Since the company's founding in 1994, RealNetworks estimates that 18 million copies of its free RealPlayer software have been downloaded, and that over 200,000 copies of RealPlayer Plus have sold electronically since the product's first year of distribution.

RealNetworks' interest in raising capital comes at a time when it has an accumulated deficit of $12.4 million (as of June 30) and when competition in the streaming media is gaining steam.

The company cited Microsoft's recent acquisition of VXtreme, a direct competitor of RealNetworks, as an example.

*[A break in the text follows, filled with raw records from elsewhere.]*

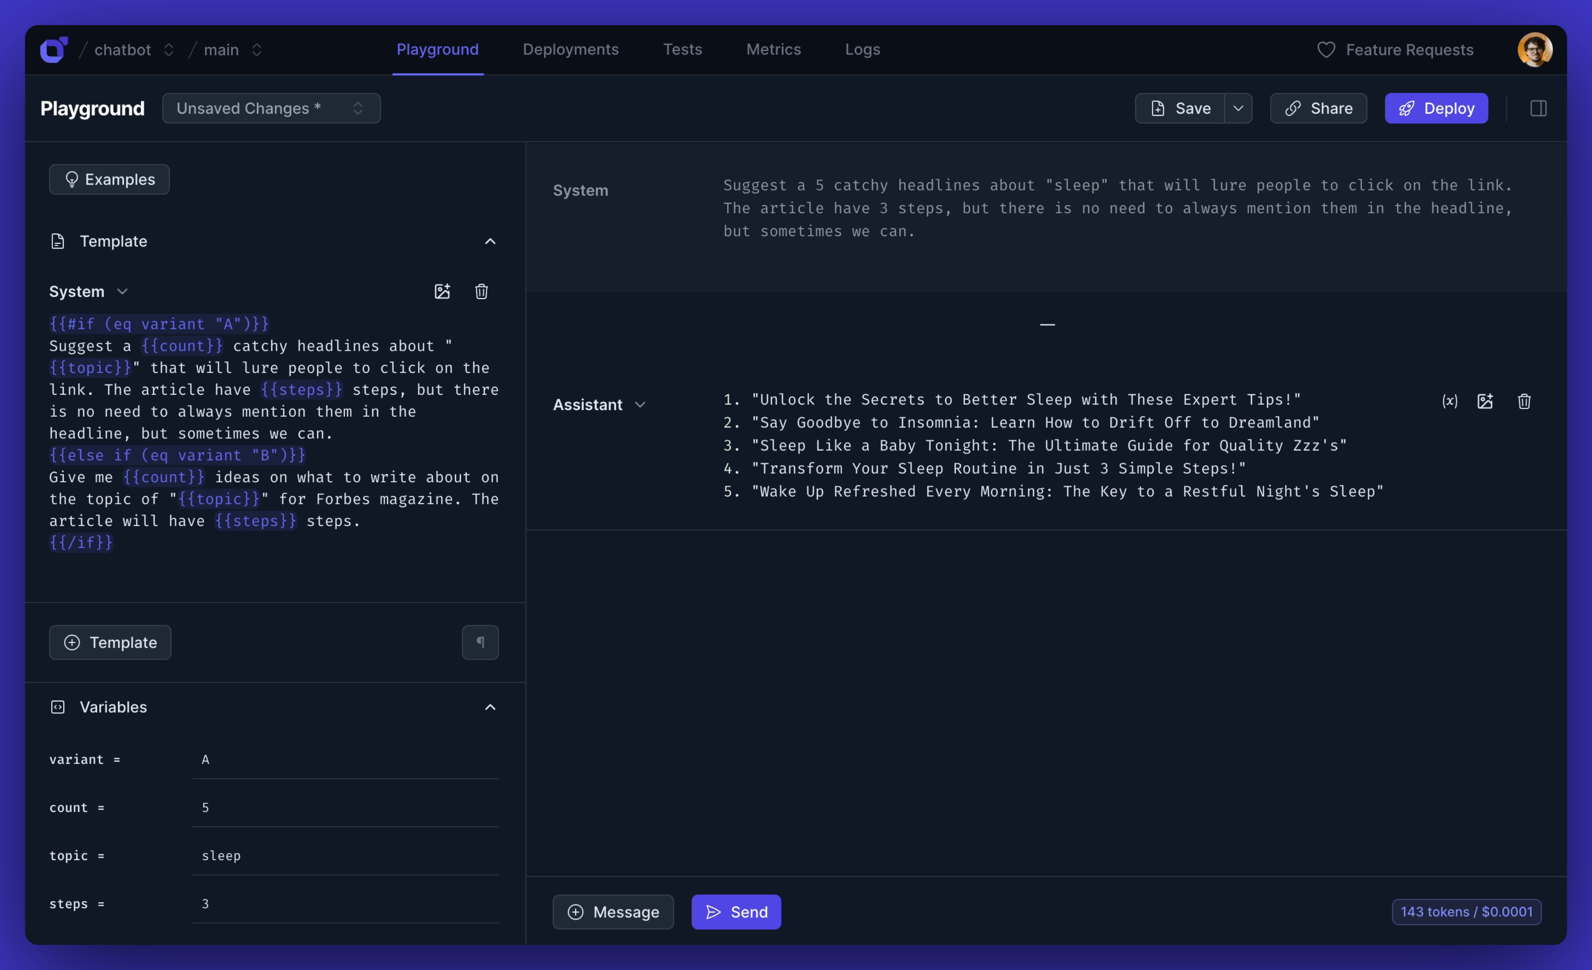Click the 143 tokens cost badge
Viewport: 1592px width, 970px height.
(x=1466, y=912)
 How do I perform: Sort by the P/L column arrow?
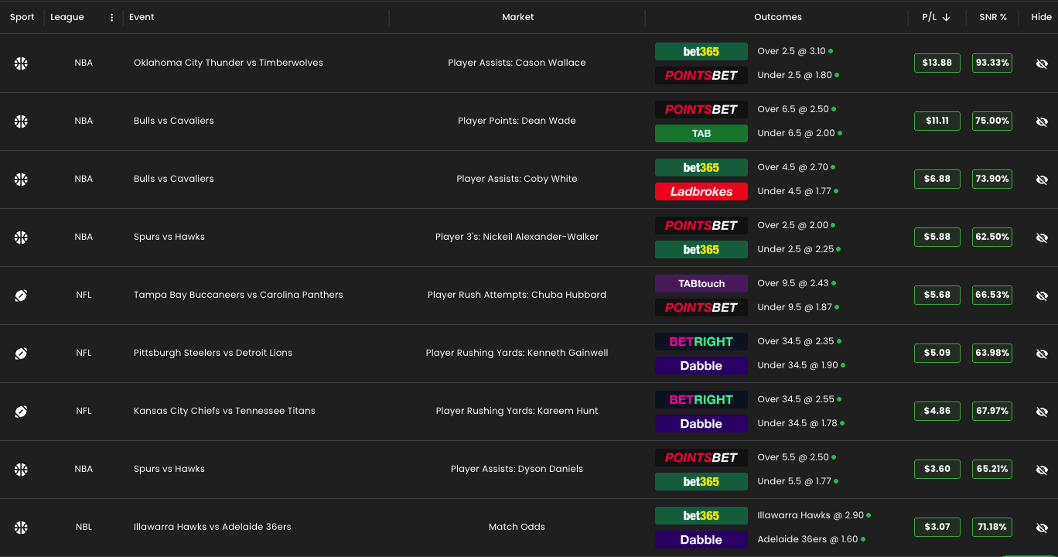pos(946,17)
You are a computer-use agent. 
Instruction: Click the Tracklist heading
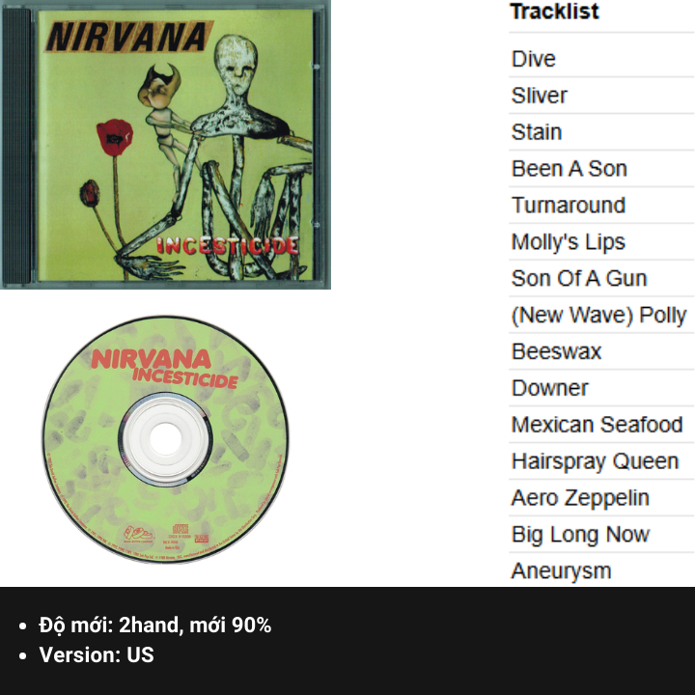tap(554, 11)
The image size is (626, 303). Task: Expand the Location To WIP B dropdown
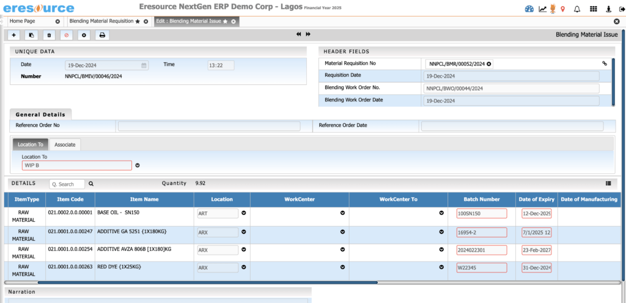pos(138,165)
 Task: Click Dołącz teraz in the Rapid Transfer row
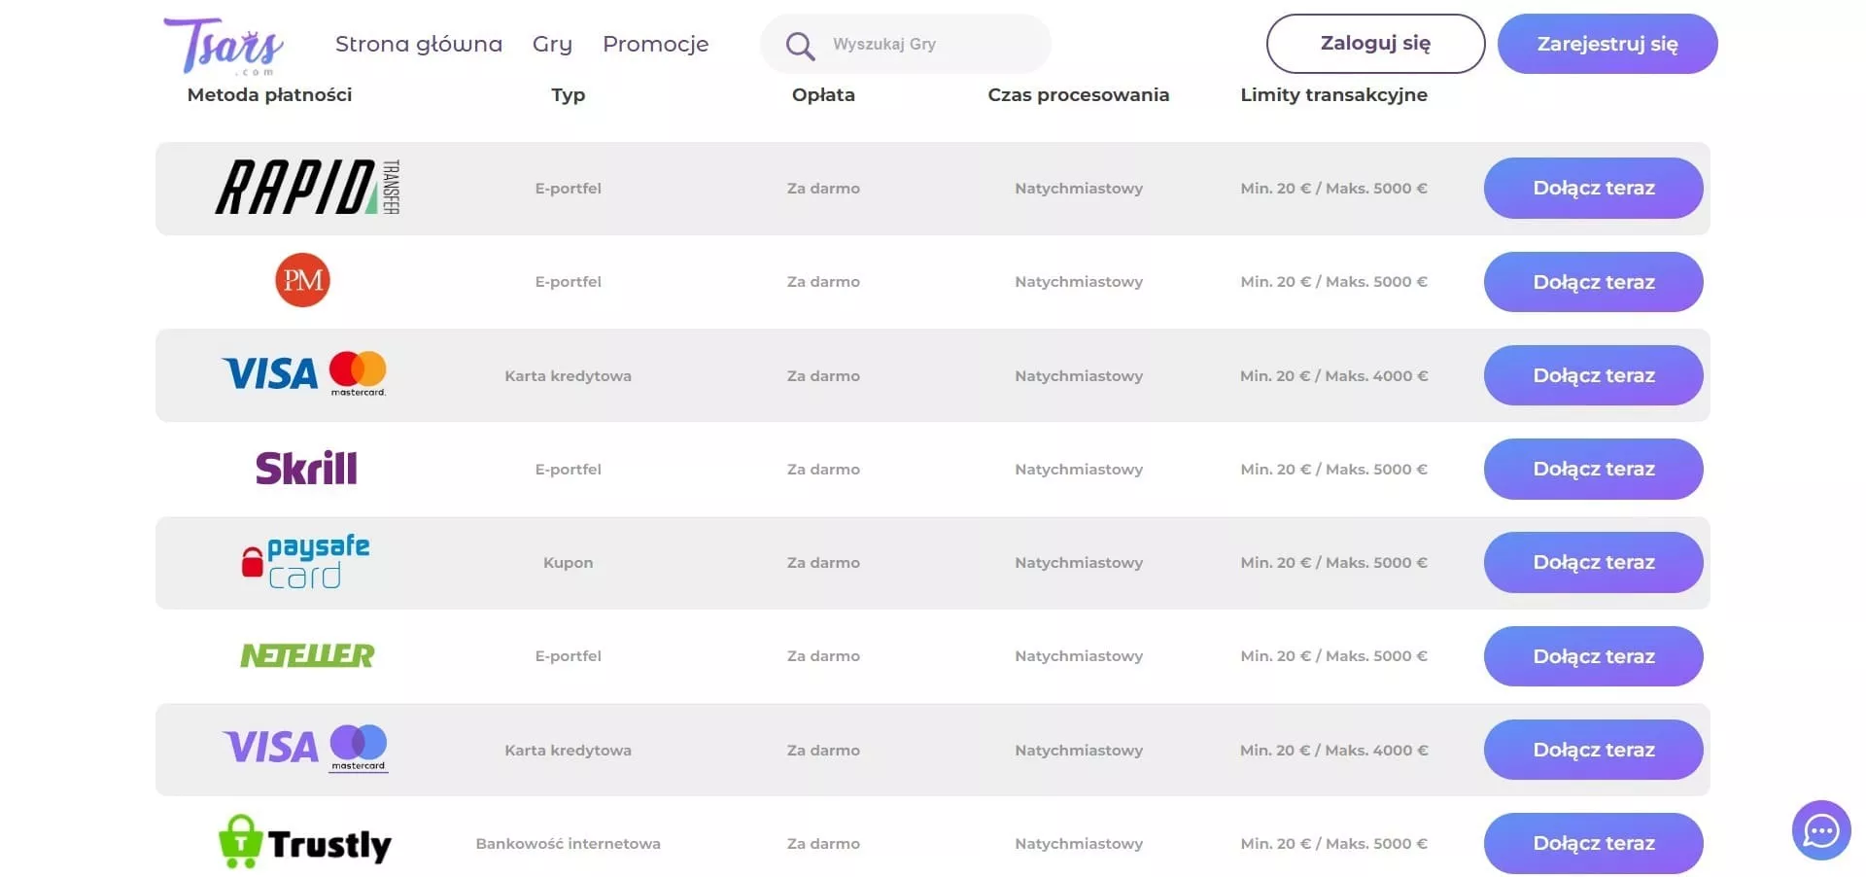(x=1593, y=188)
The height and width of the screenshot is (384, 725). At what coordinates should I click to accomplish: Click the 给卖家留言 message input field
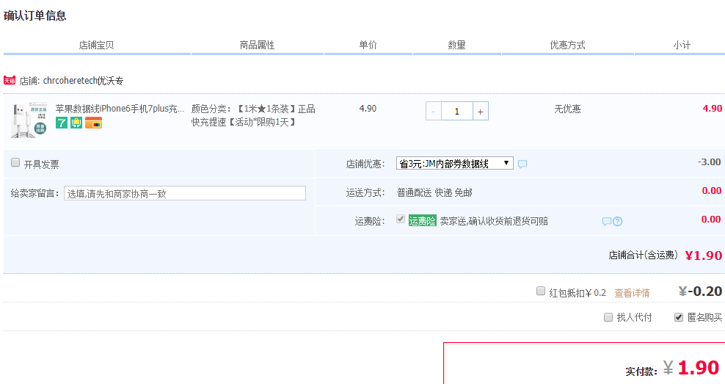[185, 193]
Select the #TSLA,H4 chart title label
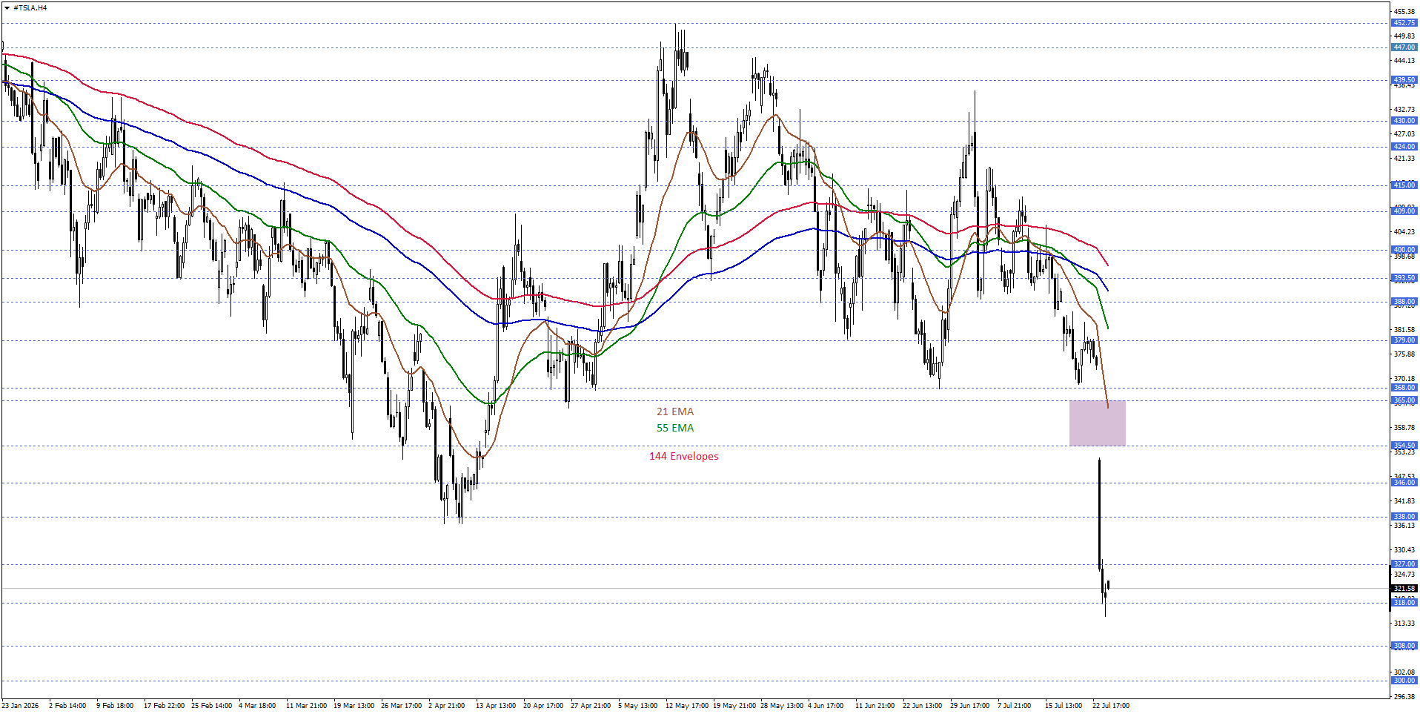The width and height of the screenshot is (1420, 714). click(30, 7)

Even though Microsoft took a minority investment stake in RealNetworks last July, RealNetworks has concerns that its investor will dramatically increase competitive pressure in the streaming media software market. That may lead to pricing pressure and longer sales cycles, and could curtail RealNetworks' market share, the company said in its filing.

But, possibly more importantly, RealNetworks fears Microsoft will incorporate streaming media technology into its Web browser software and server software offerings at no additional cost to the user.

Finally, another concern is that Microsoft will promote technologies that are not compatible with RealNetwork's products. Microsoft is looking to develop its NetShow client-server package into a single streaming video format standard, which the company previously said it hopes will help "grow the market."

Meanwhile, in its own deal with Microsoft, RealNetworks has granted the software giant a nonexclusive license to some of its source code for its RealAudio and RealVideo Version 4.0, as well as access to some patents. And, under some circumstances, Microsoft can sublicense the technology to third parties.

RealNetworks plans to trade under "RNWK" on Nasdaq. Its underwriters are Goldman Sachs, Montgomery Securities and Robertson Stephens.